I guess there is a reason why it  was left "as is" in the Portuguese adapt' of the book.


----------



## Alladine

Could  _"serpentia"_ mean something like "acting as a serpent"? (From your Instagram post, Nico, I understand that _Sol_ (feminine in latin I think) would be the sun of course, representing "the Enlightened one", and the idea of the Serpent seems to be in the shedding of one's skin as the shedding of the illusions of life:_ He crawled forward like a serpent, shedding his skin against the rocks of false illusion (...) in order to emerge as his true authentic self.  _


----------



## Scholiast

saluete amici!

Please pardon this intervention, but a few things seem to need comment—and fully admitted, I know nothing of the Tarot or its history.
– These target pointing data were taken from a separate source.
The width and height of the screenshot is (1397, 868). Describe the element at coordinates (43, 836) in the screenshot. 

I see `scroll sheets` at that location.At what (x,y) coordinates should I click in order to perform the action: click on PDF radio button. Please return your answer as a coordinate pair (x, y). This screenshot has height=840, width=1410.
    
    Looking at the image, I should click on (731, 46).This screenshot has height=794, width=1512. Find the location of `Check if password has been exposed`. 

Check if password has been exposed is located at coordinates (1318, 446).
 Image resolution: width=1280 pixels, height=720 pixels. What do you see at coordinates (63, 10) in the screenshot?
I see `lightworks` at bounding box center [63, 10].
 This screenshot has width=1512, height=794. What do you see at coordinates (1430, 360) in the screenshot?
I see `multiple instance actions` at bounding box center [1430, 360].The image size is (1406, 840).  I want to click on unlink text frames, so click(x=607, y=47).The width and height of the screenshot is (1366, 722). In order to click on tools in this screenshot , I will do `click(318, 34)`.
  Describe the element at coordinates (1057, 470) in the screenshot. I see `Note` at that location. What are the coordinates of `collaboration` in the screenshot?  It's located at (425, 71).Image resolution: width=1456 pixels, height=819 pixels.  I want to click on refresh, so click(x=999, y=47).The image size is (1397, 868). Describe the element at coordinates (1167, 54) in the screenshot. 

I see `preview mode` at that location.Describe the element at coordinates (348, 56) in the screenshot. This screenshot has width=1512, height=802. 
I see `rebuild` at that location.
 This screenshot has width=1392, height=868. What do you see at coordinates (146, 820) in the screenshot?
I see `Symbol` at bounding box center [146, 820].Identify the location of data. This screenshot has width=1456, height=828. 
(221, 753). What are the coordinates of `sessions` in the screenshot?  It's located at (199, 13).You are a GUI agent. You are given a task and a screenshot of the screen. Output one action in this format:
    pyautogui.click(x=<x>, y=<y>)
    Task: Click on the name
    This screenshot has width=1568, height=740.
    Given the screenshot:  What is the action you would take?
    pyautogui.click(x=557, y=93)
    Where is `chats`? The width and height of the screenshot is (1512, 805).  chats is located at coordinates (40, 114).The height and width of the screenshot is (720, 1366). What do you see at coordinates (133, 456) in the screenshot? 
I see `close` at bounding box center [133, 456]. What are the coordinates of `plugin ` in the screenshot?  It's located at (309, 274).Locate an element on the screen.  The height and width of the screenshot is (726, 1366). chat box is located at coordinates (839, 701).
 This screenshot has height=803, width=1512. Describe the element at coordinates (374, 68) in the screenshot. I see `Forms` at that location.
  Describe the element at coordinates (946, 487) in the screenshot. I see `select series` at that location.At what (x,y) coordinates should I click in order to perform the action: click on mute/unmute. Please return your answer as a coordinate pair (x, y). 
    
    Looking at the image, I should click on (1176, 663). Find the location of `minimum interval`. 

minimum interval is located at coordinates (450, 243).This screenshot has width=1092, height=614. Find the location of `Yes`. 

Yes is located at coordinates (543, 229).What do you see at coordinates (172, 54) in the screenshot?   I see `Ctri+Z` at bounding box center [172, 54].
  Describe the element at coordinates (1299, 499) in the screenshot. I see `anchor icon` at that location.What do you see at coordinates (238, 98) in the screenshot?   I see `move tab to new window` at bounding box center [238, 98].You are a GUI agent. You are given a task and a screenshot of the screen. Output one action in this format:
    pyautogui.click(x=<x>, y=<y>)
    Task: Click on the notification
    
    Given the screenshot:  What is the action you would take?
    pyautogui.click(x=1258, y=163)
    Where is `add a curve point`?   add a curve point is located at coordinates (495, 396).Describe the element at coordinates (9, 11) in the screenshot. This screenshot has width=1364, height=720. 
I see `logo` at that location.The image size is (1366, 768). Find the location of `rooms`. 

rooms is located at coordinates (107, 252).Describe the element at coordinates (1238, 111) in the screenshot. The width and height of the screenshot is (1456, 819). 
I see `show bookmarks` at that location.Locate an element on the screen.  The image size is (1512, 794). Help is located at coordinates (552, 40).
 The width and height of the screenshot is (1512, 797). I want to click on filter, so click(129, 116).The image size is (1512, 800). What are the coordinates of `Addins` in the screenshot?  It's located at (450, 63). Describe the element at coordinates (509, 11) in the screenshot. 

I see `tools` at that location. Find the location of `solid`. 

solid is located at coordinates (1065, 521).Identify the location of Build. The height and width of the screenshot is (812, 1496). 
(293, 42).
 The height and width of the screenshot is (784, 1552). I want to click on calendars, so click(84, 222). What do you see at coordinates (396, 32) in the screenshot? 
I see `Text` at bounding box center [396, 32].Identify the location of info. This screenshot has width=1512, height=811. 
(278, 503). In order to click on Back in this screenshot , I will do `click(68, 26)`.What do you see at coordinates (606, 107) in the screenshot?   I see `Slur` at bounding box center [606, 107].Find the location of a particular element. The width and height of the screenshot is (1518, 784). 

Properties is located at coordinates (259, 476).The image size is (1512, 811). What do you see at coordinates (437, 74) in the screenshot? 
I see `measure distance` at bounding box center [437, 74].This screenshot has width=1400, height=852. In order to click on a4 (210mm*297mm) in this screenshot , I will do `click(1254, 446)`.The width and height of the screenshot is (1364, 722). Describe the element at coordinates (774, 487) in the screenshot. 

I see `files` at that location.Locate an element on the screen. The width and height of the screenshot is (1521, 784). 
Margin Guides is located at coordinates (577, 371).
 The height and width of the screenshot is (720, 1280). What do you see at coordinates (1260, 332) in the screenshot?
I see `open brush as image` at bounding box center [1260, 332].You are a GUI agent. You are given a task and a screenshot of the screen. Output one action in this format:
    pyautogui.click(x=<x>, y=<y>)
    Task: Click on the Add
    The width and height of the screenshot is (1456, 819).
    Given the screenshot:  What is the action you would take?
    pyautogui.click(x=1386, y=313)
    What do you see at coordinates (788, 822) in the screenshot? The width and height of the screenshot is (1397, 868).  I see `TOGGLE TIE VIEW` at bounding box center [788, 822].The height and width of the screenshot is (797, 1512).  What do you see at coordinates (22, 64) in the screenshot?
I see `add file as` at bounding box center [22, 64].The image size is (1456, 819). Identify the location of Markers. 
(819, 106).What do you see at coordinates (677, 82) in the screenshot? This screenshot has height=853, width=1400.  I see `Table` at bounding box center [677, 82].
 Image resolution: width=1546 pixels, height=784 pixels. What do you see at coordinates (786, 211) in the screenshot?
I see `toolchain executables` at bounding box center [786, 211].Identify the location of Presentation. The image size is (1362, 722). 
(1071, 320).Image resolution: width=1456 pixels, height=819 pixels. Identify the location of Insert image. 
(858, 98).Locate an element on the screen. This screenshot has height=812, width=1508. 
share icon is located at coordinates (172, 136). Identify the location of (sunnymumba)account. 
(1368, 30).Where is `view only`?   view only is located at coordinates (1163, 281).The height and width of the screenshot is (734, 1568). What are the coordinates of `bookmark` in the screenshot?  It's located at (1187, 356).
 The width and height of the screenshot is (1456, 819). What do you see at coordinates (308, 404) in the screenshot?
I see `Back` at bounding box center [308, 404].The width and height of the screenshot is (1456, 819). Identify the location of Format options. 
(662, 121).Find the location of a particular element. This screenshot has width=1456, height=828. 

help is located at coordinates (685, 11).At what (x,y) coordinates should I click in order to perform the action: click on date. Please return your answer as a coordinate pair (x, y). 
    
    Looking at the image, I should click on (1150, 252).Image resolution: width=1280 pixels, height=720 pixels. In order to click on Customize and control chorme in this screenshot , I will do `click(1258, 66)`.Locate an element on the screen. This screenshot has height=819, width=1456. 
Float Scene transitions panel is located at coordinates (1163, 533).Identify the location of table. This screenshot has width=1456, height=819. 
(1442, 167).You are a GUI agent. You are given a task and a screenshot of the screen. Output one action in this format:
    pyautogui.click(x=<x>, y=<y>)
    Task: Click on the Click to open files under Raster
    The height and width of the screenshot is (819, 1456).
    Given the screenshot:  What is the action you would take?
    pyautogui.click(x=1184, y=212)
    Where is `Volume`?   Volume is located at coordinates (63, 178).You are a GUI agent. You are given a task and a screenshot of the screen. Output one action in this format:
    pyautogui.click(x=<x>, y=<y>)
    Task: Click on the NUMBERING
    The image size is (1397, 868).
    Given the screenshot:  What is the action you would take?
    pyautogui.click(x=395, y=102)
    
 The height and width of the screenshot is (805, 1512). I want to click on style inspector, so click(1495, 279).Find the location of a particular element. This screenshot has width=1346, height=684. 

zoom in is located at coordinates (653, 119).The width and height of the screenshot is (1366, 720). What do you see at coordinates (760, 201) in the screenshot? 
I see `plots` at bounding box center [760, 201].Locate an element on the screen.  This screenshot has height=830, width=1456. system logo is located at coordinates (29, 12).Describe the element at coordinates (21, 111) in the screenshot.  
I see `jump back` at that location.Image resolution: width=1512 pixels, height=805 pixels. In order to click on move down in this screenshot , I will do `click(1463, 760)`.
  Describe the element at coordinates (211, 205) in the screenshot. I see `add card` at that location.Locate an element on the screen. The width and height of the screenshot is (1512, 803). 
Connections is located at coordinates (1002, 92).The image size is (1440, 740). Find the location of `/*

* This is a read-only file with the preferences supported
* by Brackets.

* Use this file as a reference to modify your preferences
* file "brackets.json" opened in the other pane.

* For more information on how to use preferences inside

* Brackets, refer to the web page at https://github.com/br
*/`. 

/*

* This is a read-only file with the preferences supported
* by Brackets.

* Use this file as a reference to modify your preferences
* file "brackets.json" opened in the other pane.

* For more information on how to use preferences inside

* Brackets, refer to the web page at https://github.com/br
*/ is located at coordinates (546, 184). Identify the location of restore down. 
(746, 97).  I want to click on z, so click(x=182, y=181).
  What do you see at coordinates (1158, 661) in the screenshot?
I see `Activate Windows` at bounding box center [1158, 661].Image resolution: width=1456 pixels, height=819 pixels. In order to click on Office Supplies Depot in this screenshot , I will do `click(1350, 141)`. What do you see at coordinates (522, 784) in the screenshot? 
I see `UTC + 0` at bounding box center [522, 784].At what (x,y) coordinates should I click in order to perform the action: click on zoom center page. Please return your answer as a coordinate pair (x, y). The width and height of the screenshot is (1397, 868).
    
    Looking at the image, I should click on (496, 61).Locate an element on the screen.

First, this cannot be classical Latin of any kind. _Pace_ Alladine (# 5), _sol_ is masculine (like the Romance derivatives _*le* soleil_, _*il* sole_), so there is no way _serpentia_ can be construed as being in grammatical agreement with it.

Secondly, from its form, _serpentia_ ought to be a present participle, with the sense of 'creeping things', a neuter plural. If 'serpent' (= 'snake') is in question, the plural would be _serpentes_ (common gender).

I infer then, thirdly, that there would need to be a wider context before we can make any coherent sense of this phrase.

Finally, poor, or downright incorrect, Latin has commonly been used by people who don't understand the language to convey a (spurious) air of intellectual sophistication to their 'spells'.

Sorry to be so negative.

Σ


----------



## Alladine

Thank you for these explanations Scholiast! I have no idea why I thought _sol_ might be feminine, I was probably influenced by the feminine-sounding ending in _serpentia _(to my latin ears). But I'm happy to have confirmation that the phrase doesn't seem to be proper latin, the author probably just wanted to "sound" scholarly...  Thank you!
Alladine


----------